One expert close to the project says efficiencies gained from RFID could conservatively reduce annual costs at Mondi's March plant by more than £100,000 ($193,220). If the application proves successful, Mondi hopes to roll out the RFID platform next year to the nearly two dozen corrugated manufacturing plants it operates across Europe.


Mike Clarke

Companies drawn to RFID technology say the advantages range from better business processes that cut costs and reduce inventory, to improvements in asset management and order forecasts. Wall Street is paying attention. Steven Chercover, vice president and senior research analyst for paper and forest products at investment firm D.A. Davidson & Co., says, "It's good if you're an early leader, but early leads eventually evaporate, and then it becomes mandatory to offer and use the technology."

IP-X operates within multiple frequency bands.

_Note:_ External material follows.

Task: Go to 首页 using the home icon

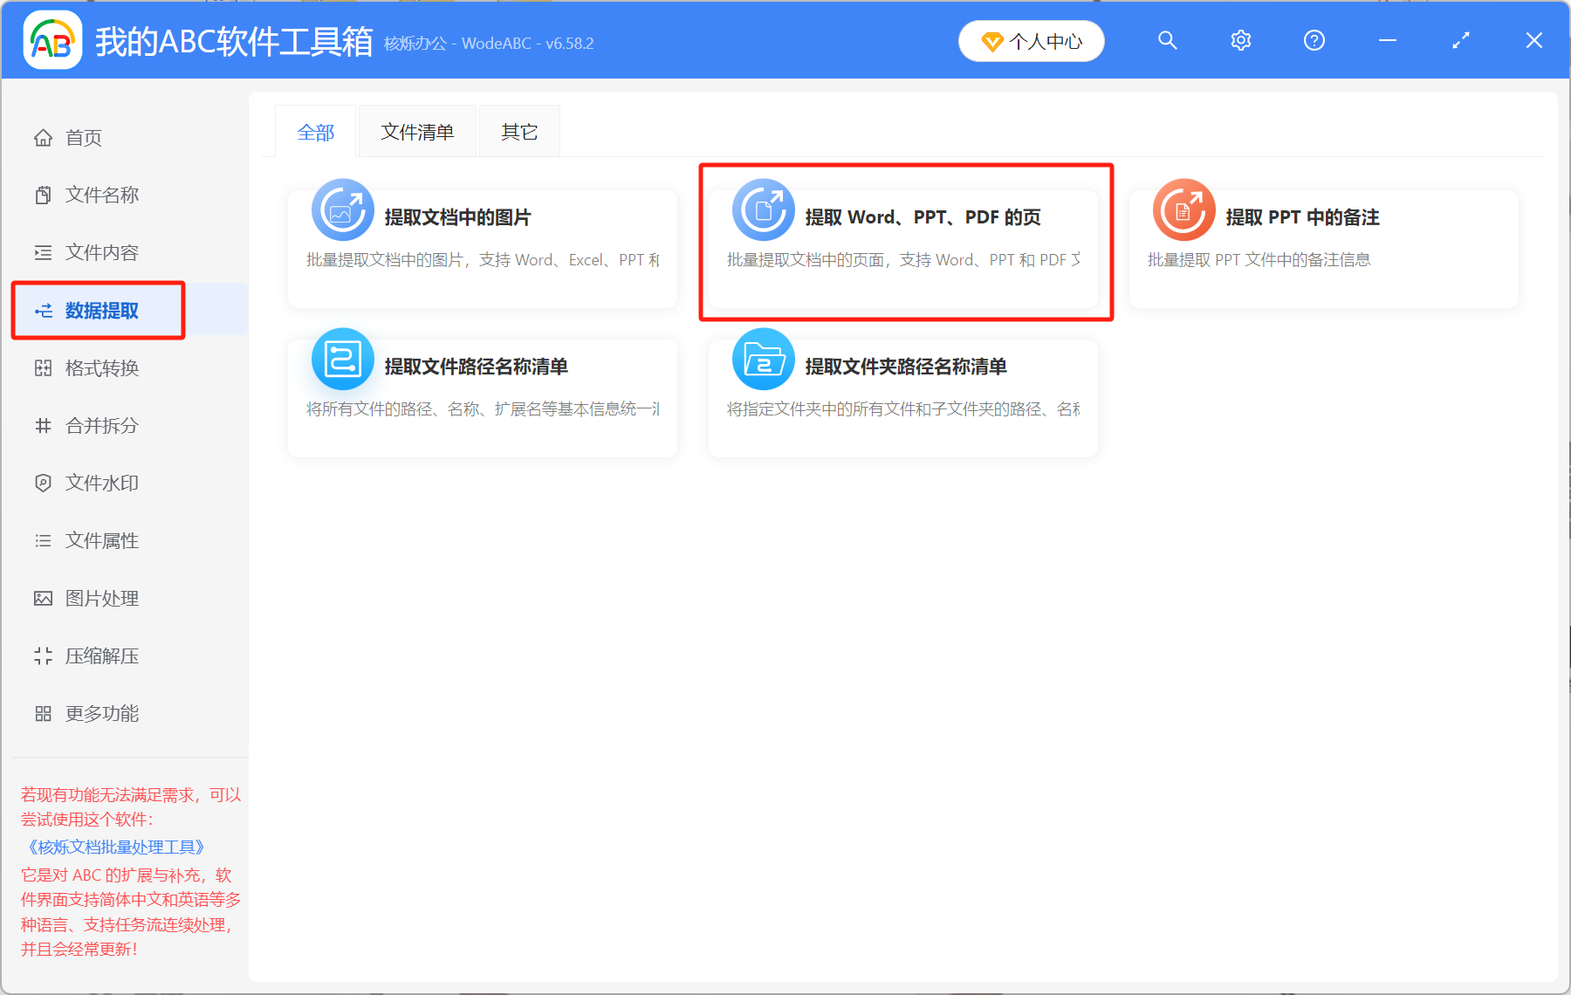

When entering the RF field of an IP-X interrogator, an IP-X transponder transmits its ID code continuously but at random intervals, enabling readers to receive IDs from several tags simultaneously. This, says IPICO, allows its hardware to use "tag talks only" (TTO) technology, which differs from the EPCglobal EPC and ISO 18000-6 standards, where interrogators talk first to initiate communication between reader and tag.

In July, IPICO proposed that the IP-X RFID air-interface protocol on which it has built its business be adopted as an International Standards Organization (ISO) standard (see IPICO Submits Its IP-X RFID Air Interface to ISO). Although the company claims IP-X as its patented, trademarked technology, it declared that other vendors can use the IP-X protocol on a royalty-free basis.

IPICO is not the first company to offer a system that tracks paper rolls. In 1999, International Paper, a $24.5 billion papermaker, set out to replace an imprecise bar-code system that produced inaccurate inventory information and missed customer shipments from its Texarkana, Texas, warehouse (see IP Unveils RFID-Enabled Warehouse). Four years later, IP deployed a system similar to Mondi's. Interrogators were mounted on clamp trucks that transported paper through the warehouse. Workers applied RFID tags prior to wrapping the paper around the core. RFID interrogators then tracked the flow of products automatically as they left the winding machine and moved through warehouses.

IP's RFID division, ASURYS, also began marketing the RFID system to customers that buy its paper rolls. In May 2006, the company absorbed ASURYS into its packaging group in a company-wide restructuring plan. International Paper, however, pledged to maintain in-house RFID expertise that can support paper and packaging.